TASK PROMPT: Please copy exactly the lines from the one containing "Expand Property Specification" to the end of the entries, both included, and nothing else. Omit every picture.

DATASET RECORDS:
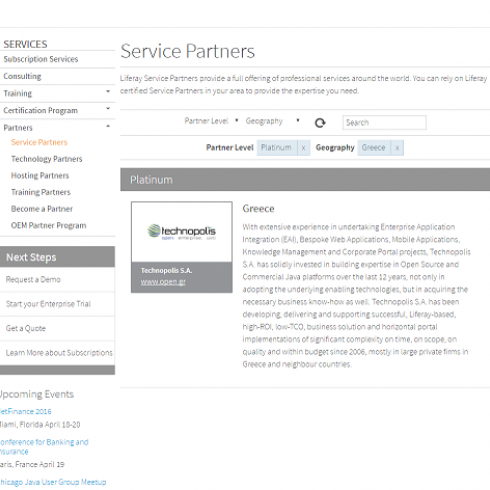490x490 pixels.
Task: Select Technology Partners in sidebar
Action: [x=47, y=159]
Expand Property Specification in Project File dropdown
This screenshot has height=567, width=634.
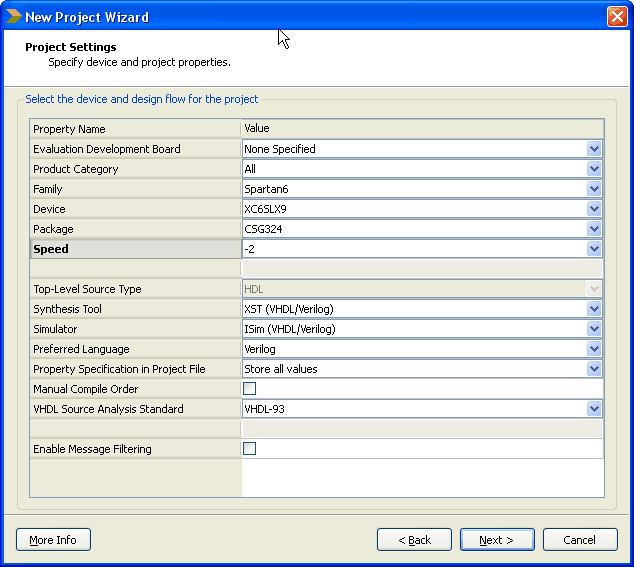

ANSWER:
Expand Property Specification in Project File dropdown
This screenshot has height=567, width=634.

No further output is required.